• Provided records

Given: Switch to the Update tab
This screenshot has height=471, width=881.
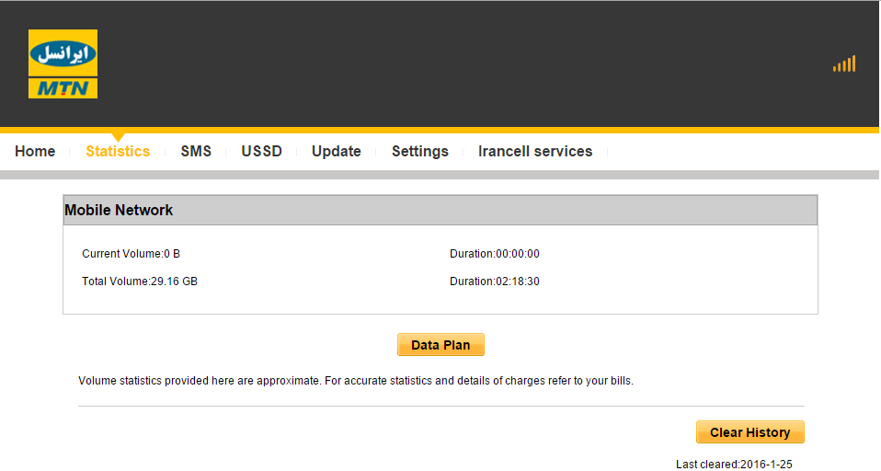Looking at the screenshot, I should coord(336,151).
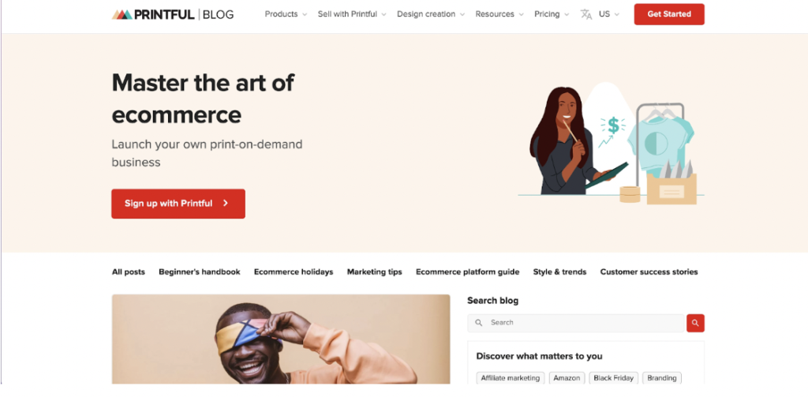Click the Get Started button
The width and height of the screenshot is (808, 397).
click(x=669, y=14)
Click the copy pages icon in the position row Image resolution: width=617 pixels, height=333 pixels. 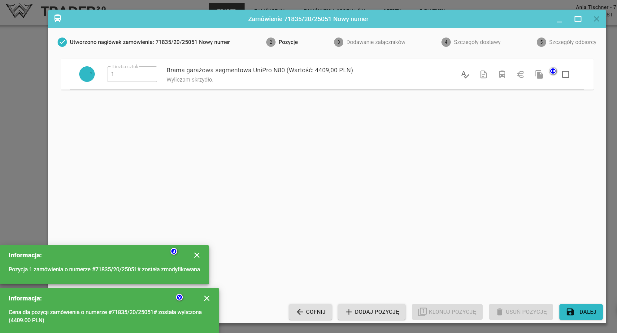pos(539,74)
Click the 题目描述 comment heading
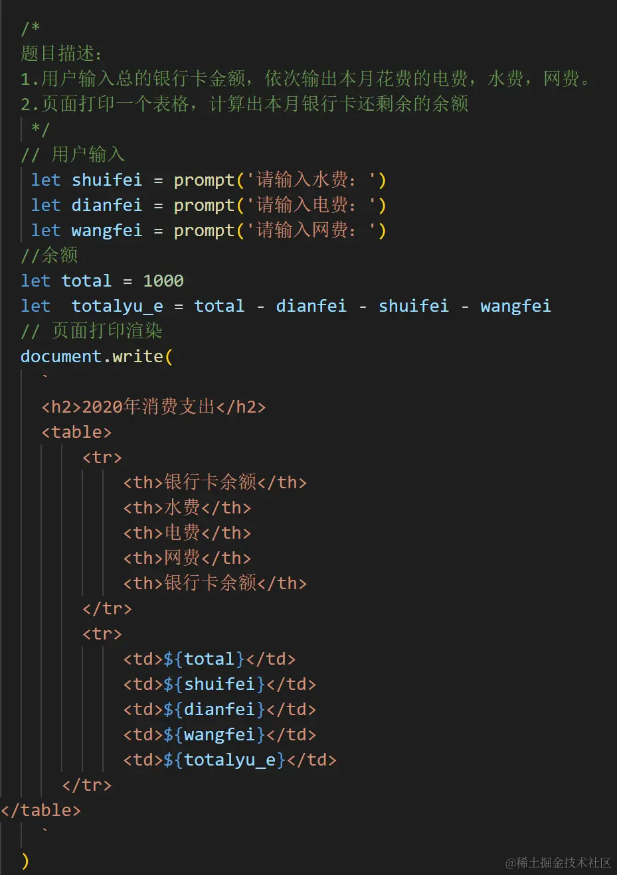This screenshot has height=875, width=617. (x=61, y=53)
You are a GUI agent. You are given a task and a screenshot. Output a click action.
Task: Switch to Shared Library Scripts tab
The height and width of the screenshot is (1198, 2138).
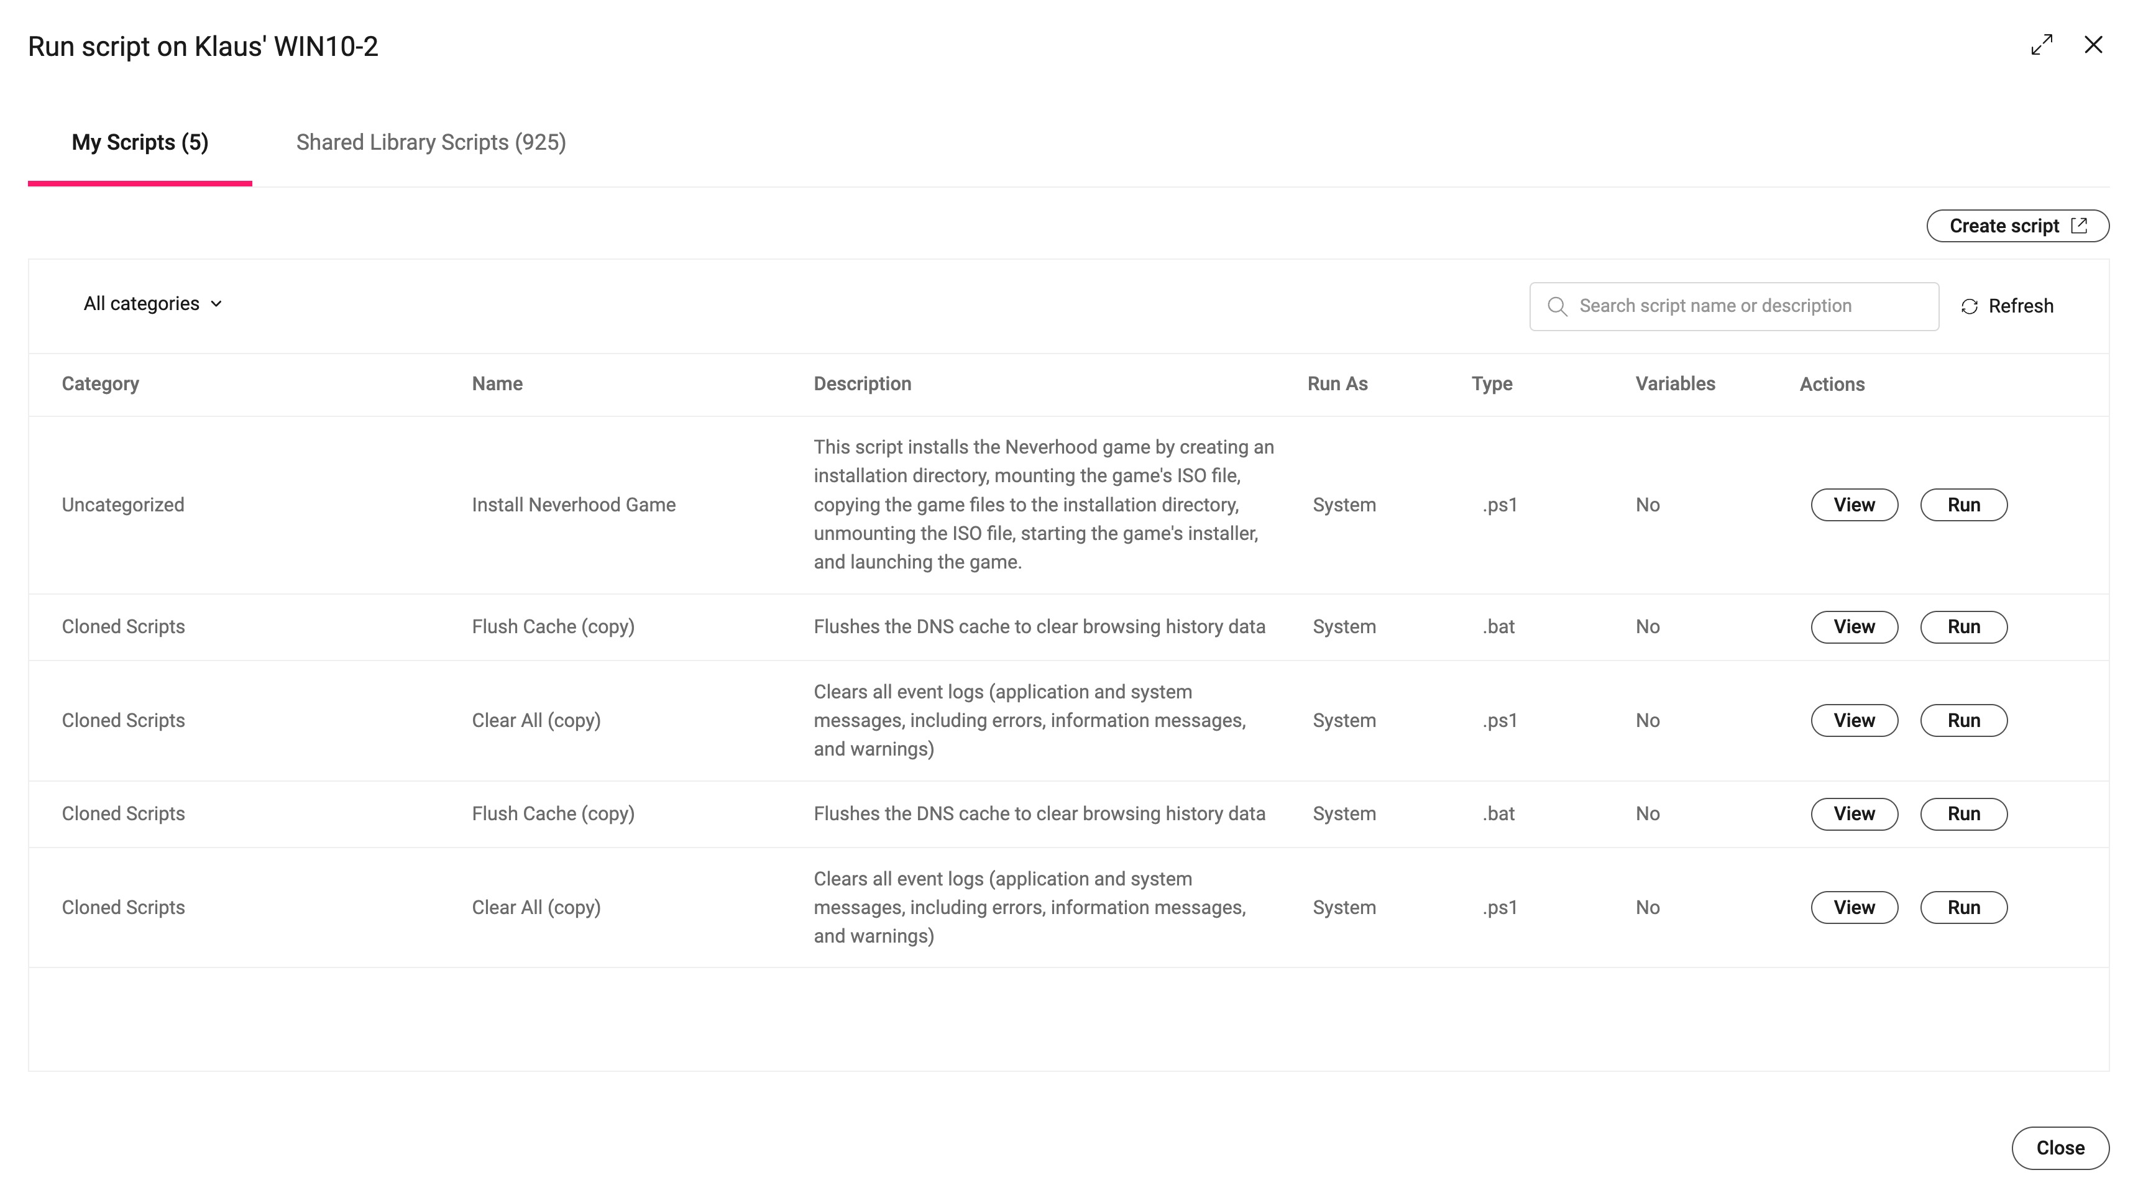coord(431,143)
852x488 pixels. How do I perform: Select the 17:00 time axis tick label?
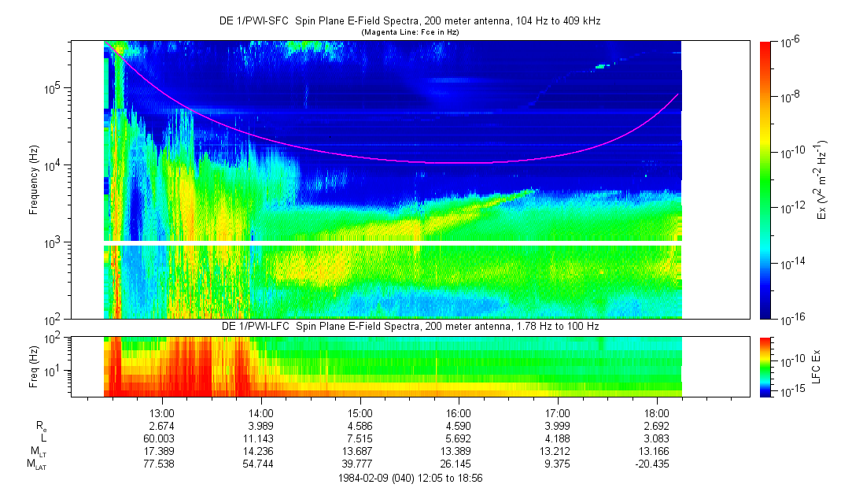[x=558, y=412]
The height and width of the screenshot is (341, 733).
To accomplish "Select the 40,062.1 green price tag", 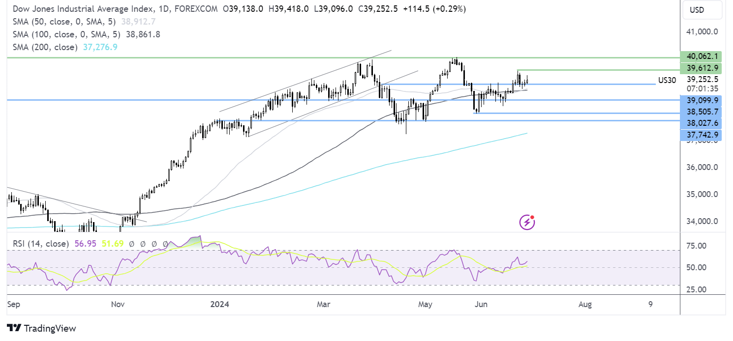I will click(700, 56).
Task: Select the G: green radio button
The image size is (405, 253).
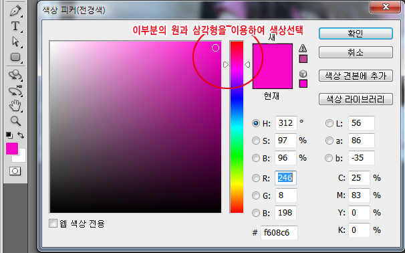Action: point(256,195)
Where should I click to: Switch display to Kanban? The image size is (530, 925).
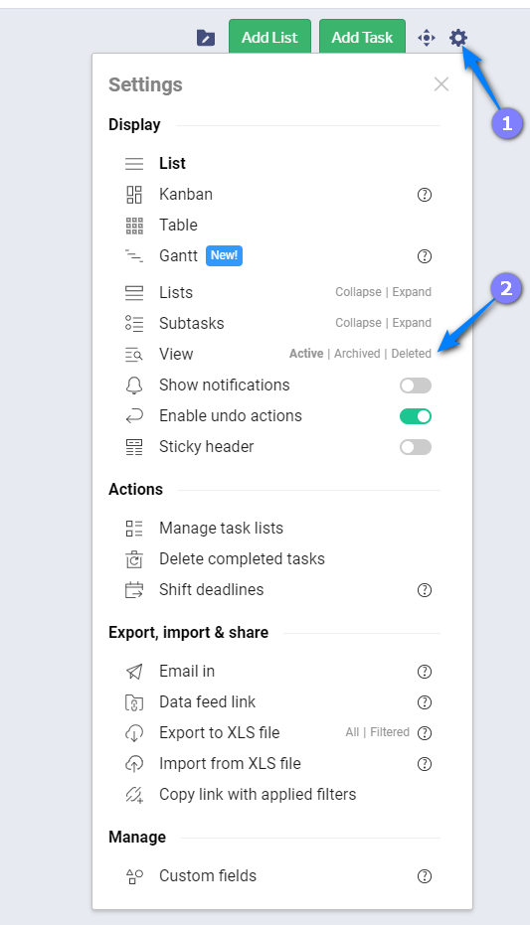tap(186, 194)
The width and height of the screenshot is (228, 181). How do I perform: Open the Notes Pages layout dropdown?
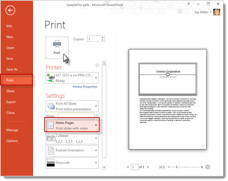72,125
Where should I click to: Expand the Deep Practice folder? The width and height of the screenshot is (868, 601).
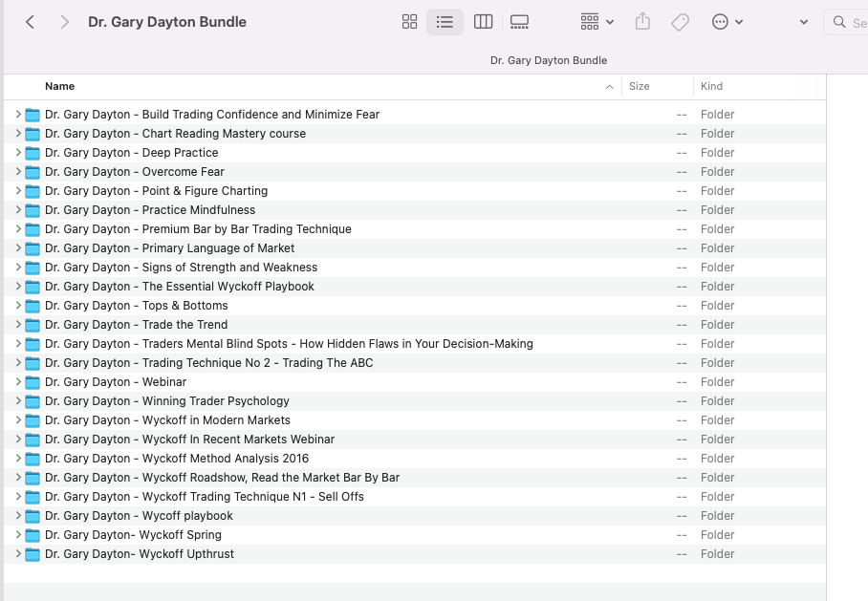coord(18,153)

• Activity
Which lines run from the one containing "The image size is (405, 253)." to the end of the data above? Set down those lines exactly, and only those, without any pictures.

• Result for this exercise
The image size is (405, 253).
Action: point(256,195)
Where should I click to: Switch display to Kanban? The image size is (530, 925).
tap(186, 194)
The width and height of the screenshot is (228, 181). How do I perform: Open the Notes Pages layout dropdown?
72,125
Where should I click to: Expand the Deep Practice folder? The width and height of the screenshot is (868, 601).
coord(18,153)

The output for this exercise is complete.